▶ **EXERCISE**: Scan the records below for the line with "The image size is (190, 142)." and the line with "Open Microsoft Privacy Policy link", and retype that range exactly, both ends included, pictures excepted.

Stored records
┄┄┄┄┄┄

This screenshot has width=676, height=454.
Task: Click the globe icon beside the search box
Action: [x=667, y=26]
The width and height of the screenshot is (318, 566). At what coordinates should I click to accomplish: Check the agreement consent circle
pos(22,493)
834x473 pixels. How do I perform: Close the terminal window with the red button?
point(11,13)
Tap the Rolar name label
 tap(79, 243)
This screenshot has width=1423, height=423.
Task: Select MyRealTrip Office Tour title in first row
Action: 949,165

┄┄┄┄┄┄

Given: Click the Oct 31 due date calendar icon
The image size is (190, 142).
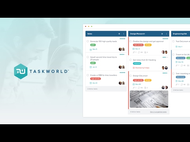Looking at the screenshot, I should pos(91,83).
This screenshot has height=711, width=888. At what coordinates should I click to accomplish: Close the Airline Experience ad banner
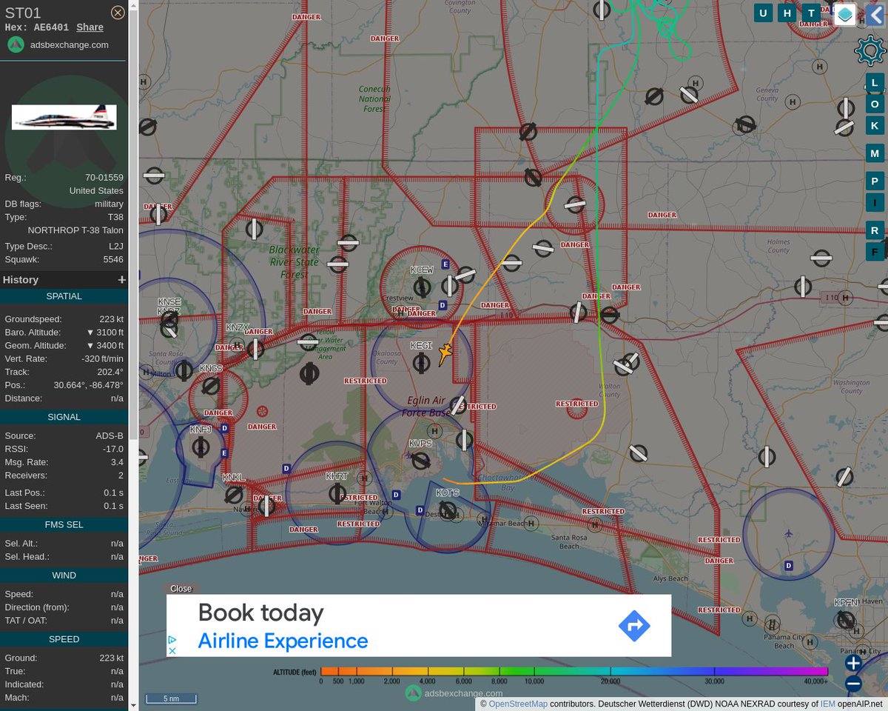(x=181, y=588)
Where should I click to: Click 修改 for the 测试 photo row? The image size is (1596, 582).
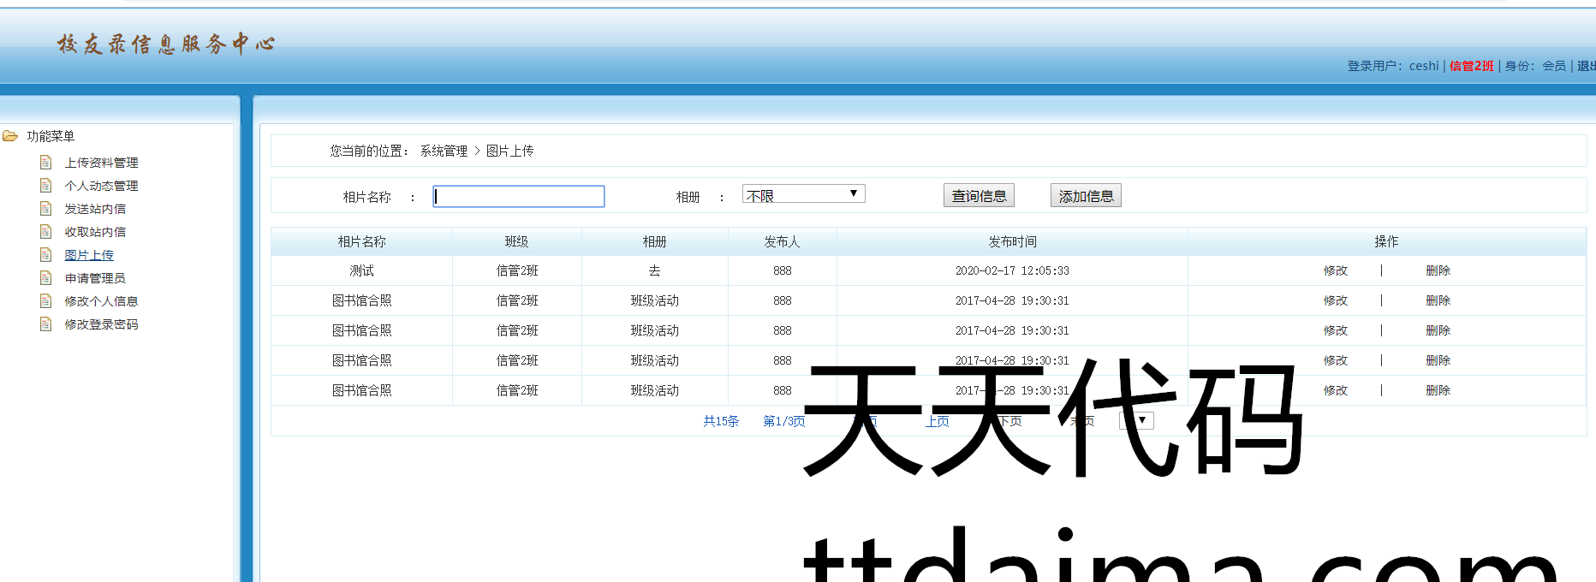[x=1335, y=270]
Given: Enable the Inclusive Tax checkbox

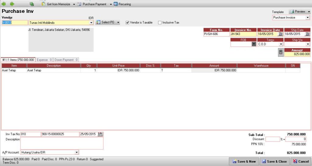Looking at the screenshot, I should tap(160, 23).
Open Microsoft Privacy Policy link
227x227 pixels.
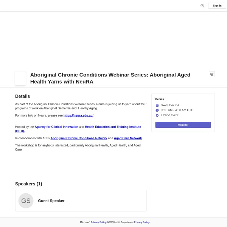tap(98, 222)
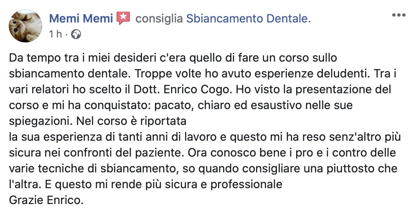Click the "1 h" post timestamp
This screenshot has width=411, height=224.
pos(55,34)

┄┄┄┄┄┄

▶ **ANSWER TO THIS TASK**:
The image size is (190, 142).
Looking at the screenshot, I should pos(91,83).
This screenshot has height=711, width=888. At what coordinates should I click to accomplish: Close the Airline Experience ad banner
(x=181, y=588)
Where should I click to: Click 修改 for the 测试 photo row? The image size is (1596, 582).
[x=1335, y=270]
Given: Enable the Inclusive Tax checkbox

Looking at the screenshot, I should tap(160, 23).
Open Microsoft Privacy Policy link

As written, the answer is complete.